Edit the records from the line containing "The width and" through the end of the records, both included, so that "front window" becomes "active window" and nothing else changes, and give back only those lines.
####
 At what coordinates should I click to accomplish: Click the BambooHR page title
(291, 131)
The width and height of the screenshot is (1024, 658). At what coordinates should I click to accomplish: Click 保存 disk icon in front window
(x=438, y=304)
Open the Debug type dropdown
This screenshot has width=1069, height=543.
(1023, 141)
####
**SOLUTION TO THIS PROBLEM:**
The width and height of the screenshot is (1024, 658). At what coordinates should I click to accomplish: Click 保存 disk icon in active window
(x=438, y=304)
Open the Debug type dropdown
This screenshot has width=1069, height=543.
(1023, 141)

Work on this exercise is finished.